(DO THIS) Locate every line of the material that contains the word "button" and copy each one.

========

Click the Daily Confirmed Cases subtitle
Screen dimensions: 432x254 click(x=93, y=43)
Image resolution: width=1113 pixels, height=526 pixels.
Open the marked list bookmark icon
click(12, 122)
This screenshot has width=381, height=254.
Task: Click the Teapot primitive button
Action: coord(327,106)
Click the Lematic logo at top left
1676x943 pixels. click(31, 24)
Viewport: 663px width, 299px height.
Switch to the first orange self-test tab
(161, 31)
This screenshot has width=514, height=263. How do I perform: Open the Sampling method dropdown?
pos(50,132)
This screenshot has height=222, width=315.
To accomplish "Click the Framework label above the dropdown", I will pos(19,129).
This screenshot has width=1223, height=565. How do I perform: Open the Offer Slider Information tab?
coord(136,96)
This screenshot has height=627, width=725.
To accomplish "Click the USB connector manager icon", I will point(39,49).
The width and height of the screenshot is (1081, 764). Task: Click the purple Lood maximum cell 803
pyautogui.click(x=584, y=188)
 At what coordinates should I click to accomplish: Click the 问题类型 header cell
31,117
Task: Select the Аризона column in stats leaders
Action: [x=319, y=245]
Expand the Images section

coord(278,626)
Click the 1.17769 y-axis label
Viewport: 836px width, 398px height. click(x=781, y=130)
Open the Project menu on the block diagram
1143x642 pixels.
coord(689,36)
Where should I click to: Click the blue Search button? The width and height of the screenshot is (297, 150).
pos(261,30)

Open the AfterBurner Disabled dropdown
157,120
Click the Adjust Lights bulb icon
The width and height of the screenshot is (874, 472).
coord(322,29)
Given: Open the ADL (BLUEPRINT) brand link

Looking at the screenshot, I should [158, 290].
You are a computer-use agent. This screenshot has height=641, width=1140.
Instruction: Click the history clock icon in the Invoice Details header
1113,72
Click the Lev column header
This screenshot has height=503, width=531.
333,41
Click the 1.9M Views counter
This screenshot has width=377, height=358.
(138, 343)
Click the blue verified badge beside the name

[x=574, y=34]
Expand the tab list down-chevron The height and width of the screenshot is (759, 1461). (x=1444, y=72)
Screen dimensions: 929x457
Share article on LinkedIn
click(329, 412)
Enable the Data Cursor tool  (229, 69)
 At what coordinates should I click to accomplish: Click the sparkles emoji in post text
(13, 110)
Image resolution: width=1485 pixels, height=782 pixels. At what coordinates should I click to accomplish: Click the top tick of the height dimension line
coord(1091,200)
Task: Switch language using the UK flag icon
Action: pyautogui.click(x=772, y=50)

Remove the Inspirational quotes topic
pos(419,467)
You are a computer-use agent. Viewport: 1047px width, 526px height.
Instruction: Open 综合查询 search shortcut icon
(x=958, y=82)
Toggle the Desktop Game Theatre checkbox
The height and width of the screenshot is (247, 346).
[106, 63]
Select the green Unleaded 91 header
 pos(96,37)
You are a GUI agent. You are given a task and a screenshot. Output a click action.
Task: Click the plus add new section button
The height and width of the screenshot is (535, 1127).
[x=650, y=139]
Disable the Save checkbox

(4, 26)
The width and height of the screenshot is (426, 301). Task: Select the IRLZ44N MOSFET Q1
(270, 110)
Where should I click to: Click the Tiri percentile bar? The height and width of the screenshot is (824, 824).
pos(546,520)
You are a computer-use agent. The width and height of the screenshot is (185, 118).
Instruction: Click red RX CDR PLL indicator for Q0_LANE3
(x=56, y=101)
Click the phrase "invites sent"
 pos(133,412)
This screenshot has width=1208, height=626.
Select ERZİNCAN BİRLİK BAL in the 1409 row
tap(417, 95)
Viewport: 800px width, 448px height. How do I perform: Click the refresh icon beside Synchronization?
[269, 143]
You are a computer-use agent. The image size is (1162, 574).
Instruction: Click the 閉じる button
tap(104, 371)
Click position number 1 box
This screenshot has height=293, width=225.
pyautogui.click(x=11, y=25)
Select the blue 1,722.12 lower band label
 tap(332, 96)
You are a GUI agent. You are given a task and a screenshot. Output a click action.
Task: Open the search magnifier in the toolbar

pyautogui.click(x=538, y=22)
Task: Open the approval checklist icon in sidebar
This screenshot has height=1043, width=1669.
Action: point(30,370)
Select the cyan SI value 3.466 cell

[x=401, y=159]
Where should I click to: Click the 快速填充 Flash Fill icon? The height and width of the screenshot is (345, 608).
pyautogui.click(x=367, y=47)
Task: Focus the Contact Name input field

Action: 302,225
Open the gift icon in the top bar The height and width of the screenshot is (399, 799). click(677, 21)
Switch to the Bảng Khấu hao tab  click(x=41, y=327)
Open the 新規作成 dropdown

========

(OUTPUT BELOW)
Task: Click the Teapot primitive button
Where should I click to: Click the blue Search button? The width and height of the screenshot is (297, 150).
Task: Click the plus add new section button
Instruction: Click the 閉じる button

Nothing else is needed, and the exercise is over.